Radishes with Butter & Salt

Everyone has a favorite dinner party moment. Me? I have to confess that my favorite moment comes at the end: when the food's been served, the wine bottles are empty and I collapse on the couch with an extraordinary sense of accomplishment, satisfaction and relief.

For Craig, it's the opposite: he loves the moment at the beginning, when people arrive, the wine gets poured and we sit around chatting until the first course begins. I can't wait to serve the first course but Craig often tut-tuts me for rushing the pre-dinner portion. Which is why, last week, I put out a big bowl of radishes.

Breakfast radishes, which appear in springtime, have a lovely candy cane color palette and, if you clean them well, make for a striking presentation when you put them out in a big white bowl. (Though I did discover, once you cut them away from their leaves they start to wimpify a little; I'd prep them close to the time your guests arrive.)

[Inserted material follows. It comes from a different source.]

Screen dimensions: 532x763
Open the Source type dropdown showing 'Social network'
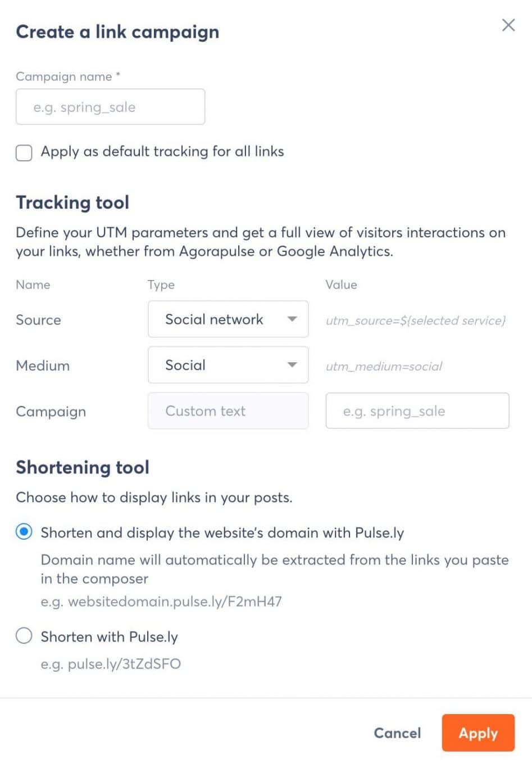(228, 319)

The key, though, is what you serve with them. My suggestion is to do as the French do and serve them with softened butter and salt:

radishes2

The butter acts as a fatty foil to the bracing heat of the raw radish; and the salt conducts electricity on your tongue. I put out two kinds of salt: coarse gray salt (that I bought at Murray's cheese) and salt that Craig once bought me for Christmas in Bellingham, Washington. I always called it my "Bellingham salt" and Craig called it that too, as if this was the salt of his homeland, a salt that he cherished. Only this time I read the bag and saw that the salt comes from Portugal. Nice try, Craig!

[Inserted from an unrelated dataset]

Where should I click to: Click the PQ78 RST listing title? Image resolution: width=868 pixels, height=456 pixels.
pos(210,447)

Now some well-intentioned naysayers on Twitter (do you follow me on Twitter? You should. I update constantly.) questioned this radish-butter-salt thing and said that they really didn't get it. And I get that. It is a little weird. But it's something to do with radishes.

And the point is, when the guests came? We popped open the wine, sat on the couch and noshed on radishes, butter and salt until Craig gave the go-ahead and I could finally (thankfully) serve the first course. If it weren't for those radishes, the space between Craig's pre-dinner ritual and my post-dinner ritual would've felt like an eternity.